Gibraltar Detached Mole ("C" Head) Lighthouse
- Location: Gibraltar Harbour, Gibraltar, Iberian Peninsula
- Coordinates: 36°08′33″N 5°22′02″W﻿ / ﻿36.1426°N 5.3673°W

Tower
- Construction: Concrete
- Height: 37 Feet
- Shape: Square

Light
- Focal height: 33 Feet (10 Metres)
- Range: 5 Nautical Miles
- Characteristic: Q.G.

= Gibraltar Detached Mole ("C" Head) Lighthouse =

The Gibraltar Detached Mole ("C" Head) Lighthouse is one of several lighthouses in Gibraltar, a British Overseas Territory at the south end of the Iberian Peninsula. The lighthouse is positioned west of the Rock of Gibraltar, on the Detached Mole at the north entrance to Gibraltar Harbour.

==History==
Gibraltar Harbour, also referred to as the Port of Gibraltar, is on the west side of Gibraltar, at latitude 36º09'N, and longitude 5º20'W. In addition to the protection provided to the harbour by the Rock of Gibraltar, there is a system of manmade defences. These include a trio of breakwaters: the North Mole (formerly the Commercial Mole) including its Western Arm, the Detached Mole, and the South Mole. The South Mole includes an extension which was added later, and was previously known as the New Mole and New Mole Extension. The harbour has both north and south entrances. The northern entry is bordered by the Western Arm of the North Mole and the Detached Mole. The southern entry is between the Detached Mole and the South Mole.
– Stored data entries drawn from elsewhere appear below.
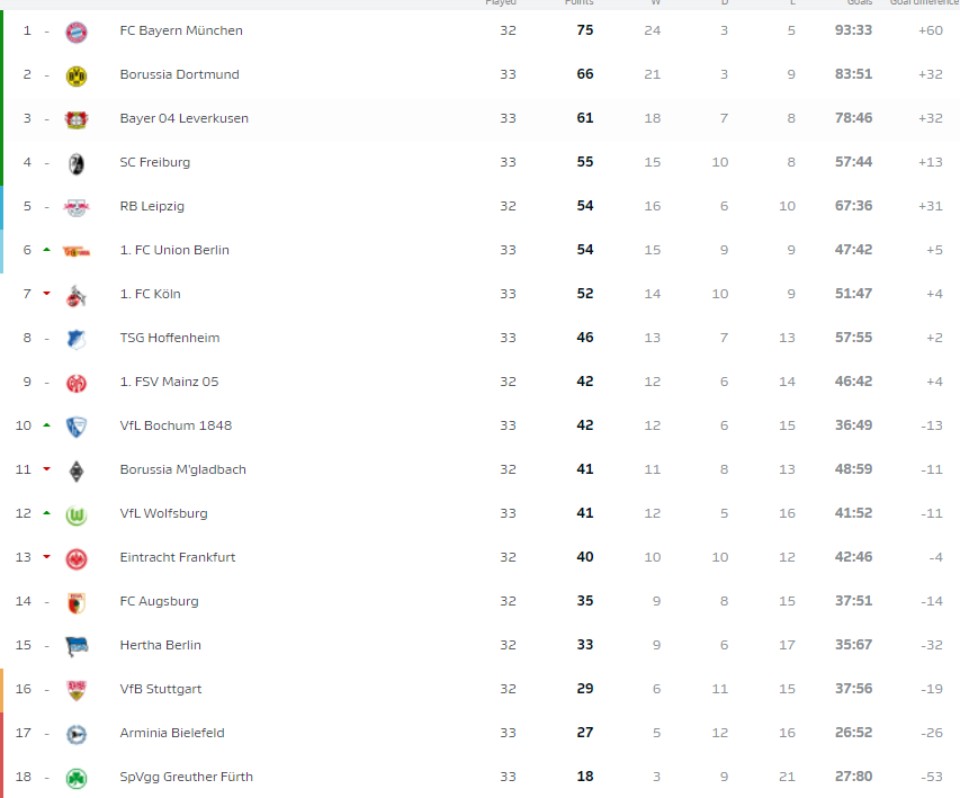Click the Hertha Berlin flag logo
This screenshot has width=960, height=798.
76,646
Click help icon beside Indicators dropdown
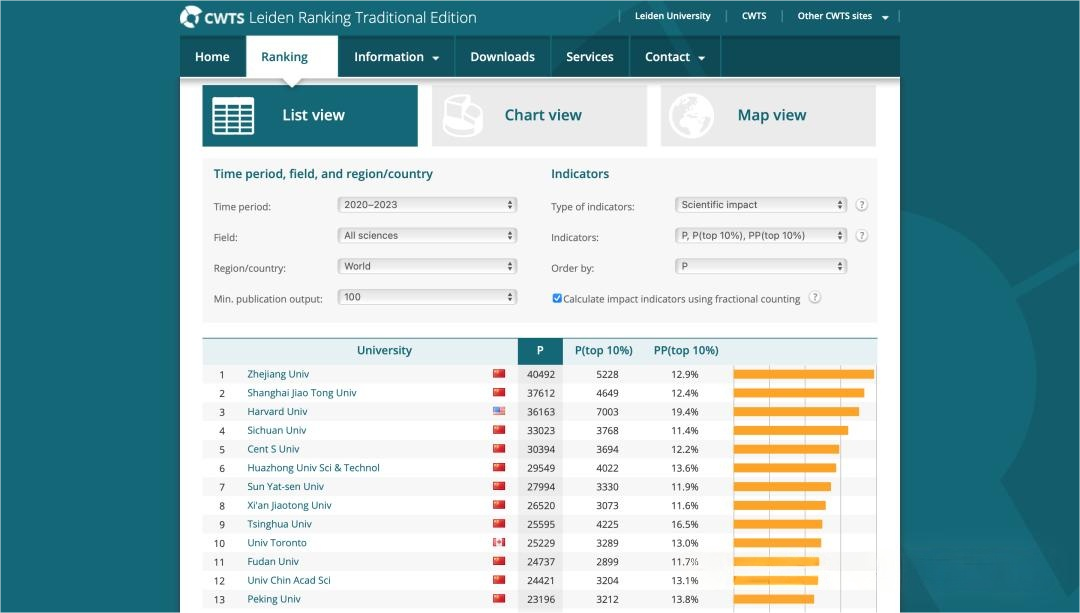This screenshot has height=613, width=1080. pos(861,236)
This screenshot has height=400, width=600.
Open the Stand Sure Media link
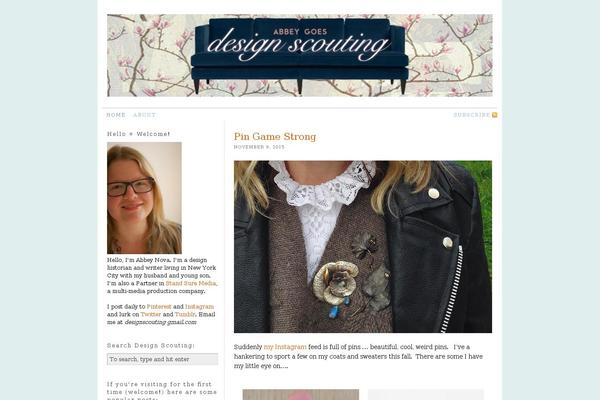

The Gibraltar Detached Mole ("C" Head) Lighthouse is located at the north end of the Detached Mole of Gibraltar Harbour. It is positioned at the "C" Head of the Detached Mole. The lighthouse and harbour are to the north of the east end of the Strait of Gibraltar, the entrance to the Mediterranean Sea, and west of the Rock.

The Detached Mole ("C" Head) Lighthouse, like the "B" Head Lighthouse, comprises a square tower built of concrete, on piles, with a height of 37 feet. The light characteristic is a quick, flashing green light, and the range is 5 nautical miles. The focal plane of the light is 33 feet (10 metres).

The United Kingdom Hydrographic Office Admiralty number for the lighthouse, originating in Volume D of the Admiralty List of Lights and Fog Signals, is D 2446. The United States National Geospatial-Intelligence Agency (NGA) number, from Publication 113 - List of Lights, Radio Aids, and Fog Signals, is 4232. Its Amateur Radio Lighthouse Society number, from the ARLHS World List of Lights (WLOL), is GIB-004.